--- BEGIN Selected extract ---

# Star Struck



## youngdon (Mar 10, 2010)




----------



## Rick Howard (Feb 25, 2012)

Thanks Don. Sometimes living in the city makes me forget what the night sky looks like.... Yosemite just got added to the bucket list.


----------



## Hortontoter (Apr 27, 2012)

Awesome. Makes John Denver's "Rocky Mountain High" well understood. The lyric "raining fire in the sky" is caught beautifully. Thanks for sharing.

My bucket list is overflowing. May be time for a second bucket.


----------



## Rick Howard (Feb 25, 2012)

Or remove some things from the Bucket! LOL (I am referring to check stuff off the list)


----------



## Antlerz22 (Apr 18, 2011)

That was something on my to do list for awhile now, I have researched different types of telescopes and was wanting a Maksutov Cassegrains style. It also falls in line with I like photography a lot and was wanting to photograph planets as well. An interesting fact of astrophotography that a lot of people dont know is this. You have to have a computerized base to slew the body along with the attached camera, on several axes at the same time--one to compensate for the rotation of the earths axis to match its speed, and the other to match the rotation of the earth in its planetary orbit around the sun. If any of these is even slightly off you get ZIP. It will be a dark photo or at best a blur from one side of the photo to the other. Quite a fascinating hobby and thought I would share some interesting facts as I have researched it tons--I will get one once I retire and will post my photos here eventually. Thanks Don for posting and reminding me of something I had tucked away in my mind


----------



## 220swift (Mar 2, 2011)

Very cool, thanks Don.


----------



## prairiewolf (Feb 19, 2012)

I agree vwery cool video, thanks for posting Don !


----------



## hassell (Feb 9, 2010)

Thanks for sharing, seen a few nights like that camped out high in the Rockies.


----------



## youngdon (Mar 10, 2010)

I find the stars make for some fun nights. i just have a starter scope that the wife bought for me a few years ago(signed by Thomas Bopp/ comet Hale-Bopp ). I'm gonna have to take it to the cabin where it's a lot darker(and there are more stars up there).


----------



## bones44 (Jan 7, 2011)

Love star gazing and would love to see something like that in real life ! Too much light pollution here to appreciate but still do it. That was an amazing video. Thanks for sharing Don.

--- END Selected extract ---
--- BEGIN Provided information ---

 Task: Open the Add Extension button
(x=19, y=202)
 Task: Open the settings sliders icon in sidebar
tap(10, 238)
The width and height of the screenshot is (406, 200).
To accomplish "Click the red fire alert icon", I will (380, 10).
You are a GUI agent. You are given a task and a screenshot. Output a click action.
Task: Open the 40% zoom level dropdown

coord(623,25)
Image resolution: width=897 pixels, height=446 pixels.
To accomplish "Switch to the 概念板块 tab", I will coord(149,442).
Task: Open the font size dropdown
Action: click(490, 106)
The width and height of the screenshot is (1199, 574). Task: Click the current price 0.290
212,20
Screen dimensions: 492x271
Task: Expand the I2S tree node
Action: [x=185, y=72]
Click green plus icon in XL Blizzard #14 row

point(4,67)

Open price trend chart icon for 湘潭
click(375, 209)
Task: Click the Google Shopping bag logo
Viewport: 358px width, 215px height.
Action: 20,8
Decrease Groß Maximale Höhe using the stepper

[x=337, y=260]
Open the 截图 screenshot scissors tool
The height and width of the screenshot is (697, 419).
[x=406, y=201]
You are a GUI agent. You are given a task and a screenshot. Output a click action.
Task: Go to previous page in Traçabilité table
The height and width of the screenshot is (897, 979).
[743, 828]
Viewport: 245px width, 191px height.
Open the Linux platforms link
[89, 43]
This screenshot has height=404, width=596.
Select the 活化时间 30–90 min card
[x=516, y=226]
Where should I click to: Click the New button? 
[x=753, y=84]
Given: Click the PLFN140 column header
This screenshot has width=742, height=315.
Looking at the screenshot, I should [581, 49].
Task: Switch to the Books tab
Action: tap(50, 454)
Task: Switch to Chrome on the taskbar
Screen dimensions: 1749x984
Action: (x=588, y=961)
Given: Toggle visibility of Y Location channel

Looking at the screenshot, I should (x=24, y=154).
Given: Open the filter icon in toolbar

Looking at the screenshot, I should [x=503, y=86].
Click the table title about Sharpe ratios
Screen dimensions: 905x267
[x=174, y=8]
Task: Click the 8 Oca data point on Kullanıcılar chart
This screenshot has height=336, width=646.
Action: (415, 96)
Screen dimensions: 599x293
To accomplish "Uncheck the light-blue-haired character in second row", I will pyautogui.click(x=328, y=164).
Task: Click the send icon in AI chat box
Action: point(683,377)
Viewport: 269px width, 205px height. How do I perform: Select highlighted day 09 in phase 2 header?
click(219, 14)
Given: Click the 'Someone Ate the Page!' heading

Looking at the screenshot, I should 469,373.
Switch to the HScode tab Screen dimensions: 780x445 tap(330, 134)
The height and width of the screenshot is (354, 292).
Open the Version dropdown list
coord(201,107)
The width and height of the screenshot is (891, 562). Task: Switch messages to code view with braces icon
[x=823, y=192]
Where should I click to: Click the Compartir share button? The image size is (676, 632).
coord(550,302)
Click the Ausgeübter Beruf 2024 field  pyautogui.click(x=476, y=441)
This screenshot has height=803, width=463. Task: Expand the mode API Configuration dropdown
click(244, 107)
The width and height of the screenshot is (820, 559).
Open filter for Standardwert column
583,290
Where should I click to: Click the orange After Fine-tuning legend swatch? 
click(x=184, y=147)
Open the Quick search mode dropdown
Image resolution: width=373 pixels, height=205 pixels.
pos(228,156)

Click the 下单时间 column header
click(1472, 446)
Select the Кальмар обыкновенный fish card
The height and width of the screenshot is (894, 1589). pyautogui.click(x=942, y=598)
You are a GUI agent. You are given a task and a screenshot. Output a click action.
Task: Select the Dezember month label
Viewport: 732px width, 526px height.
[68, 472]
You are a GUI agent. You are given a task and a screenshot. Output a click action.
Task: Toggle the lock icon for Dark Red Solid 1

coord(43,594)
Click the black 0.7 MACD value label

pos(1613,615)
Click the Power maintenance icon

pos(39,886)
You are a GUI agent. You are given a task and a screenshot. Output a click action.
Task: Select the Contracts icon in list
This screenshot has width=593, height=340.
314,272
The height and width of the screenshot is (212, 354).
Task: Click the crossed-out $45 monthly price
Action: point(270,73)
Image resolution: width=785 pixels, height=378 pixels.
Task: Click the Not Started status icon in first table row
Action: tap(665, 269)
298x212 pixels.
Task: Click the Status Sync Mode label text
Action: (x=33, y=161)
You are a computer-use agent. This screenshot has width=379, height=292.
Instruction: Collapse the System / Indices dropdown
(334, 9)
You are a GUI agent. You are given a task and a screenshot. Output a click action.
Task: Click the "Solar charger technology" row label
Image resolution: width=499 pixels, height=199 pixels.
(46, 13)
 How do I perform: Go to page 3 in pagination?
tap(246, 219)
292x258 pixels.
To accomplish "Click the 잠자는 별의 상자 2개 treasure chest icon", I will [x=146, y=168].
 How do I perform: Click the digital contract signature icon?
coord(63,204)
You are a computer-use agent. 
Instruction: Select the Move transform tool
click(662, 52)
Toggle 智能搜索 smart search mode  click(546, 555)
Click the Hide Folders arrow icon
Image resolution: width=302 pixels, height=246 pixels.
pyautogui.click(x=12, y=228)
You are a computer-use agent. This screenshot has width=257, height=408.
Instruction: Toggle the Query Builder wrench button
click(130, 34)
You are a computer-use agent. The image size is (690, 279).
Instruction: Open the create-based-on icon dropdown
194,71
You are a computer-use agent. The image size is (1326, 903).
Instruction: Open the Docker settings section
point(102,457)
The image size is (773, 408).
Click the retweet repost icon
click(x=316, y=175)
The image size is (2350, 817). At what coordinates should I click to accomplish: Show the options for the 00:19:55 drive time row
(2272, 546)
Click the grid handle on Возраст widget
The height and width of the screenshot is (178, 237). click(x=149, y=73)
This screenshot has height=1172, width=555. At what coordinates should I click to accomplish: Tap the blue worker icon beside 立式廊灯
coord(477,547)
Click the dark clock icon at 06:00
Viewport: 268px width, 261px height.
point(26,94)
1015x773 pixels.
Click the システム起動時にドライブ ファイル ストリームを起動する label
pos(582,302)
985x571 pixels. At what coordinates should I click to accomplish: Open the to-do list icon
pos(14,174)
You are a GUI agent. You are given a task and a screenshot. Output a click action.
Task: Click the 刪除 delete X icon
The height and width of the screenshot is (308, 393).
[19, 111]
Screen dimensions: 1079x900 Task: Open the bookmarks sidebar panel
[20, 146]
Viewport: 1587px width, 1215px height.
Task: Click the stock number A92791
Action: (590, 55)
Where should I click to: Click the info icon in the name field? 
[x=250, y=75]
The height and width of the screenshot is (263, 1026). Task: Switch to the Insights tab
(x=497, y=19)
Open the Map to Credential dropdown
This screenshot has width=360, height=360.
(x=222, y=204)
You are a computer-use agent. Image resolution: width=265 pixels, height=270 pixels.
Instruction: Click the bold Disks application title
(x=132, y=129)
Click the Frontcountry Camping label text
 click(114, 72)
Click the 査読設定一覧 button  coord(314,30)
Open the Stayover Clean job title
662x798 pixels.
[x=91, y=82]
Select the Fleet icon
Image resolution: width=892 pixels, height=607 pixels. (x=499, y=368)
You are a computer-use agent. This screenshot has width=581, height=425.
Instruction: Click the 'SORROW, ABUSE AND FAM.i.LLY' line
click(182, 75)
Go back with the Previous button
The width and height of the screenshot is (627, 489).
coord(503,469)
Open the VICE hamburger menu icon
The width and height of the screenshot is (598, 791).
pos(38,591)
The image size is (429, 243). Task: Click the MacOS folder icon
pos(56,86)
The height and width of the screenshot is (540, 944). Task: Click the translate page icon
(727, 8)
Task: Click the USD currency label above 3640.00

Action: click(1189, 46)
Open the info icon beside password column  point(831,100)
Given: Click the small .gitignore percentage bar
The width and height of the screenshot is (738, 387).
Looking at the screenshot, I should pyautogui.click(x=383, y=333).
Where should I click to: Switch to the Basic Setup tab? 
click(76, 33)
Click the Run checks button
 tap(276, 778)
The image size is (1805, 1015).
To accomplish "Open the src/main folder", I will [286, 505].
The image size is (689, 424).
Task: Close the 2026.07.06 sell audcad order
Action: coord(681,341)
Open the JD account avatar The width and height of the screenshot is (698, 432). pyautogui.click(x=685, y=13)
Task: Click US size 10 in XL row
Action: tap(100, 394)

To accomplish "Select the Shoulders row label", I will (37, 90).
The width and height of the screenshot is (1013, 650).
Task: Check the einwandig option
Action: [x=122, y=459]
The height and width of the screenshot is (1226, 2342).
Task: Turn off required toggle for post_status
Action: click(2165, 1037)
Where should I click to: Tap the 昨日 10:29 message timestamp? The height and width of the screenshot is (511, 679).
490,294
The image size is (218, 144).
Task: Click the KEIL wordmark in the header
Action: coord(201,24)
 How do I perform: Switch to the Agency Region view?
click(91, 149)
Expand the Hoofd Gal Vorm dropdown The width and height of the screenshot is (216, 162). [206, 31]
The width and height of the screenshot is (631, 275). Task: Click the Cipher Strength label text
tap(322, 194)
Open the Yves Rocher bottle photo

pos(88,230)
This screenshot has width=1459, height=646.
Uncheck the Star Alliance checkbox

--- END Provided information ---

In the Star Struck thread, whose signature is on the starter scope that youngdon's wife bought?

▶ _Exercise result_: Thomas Bopp's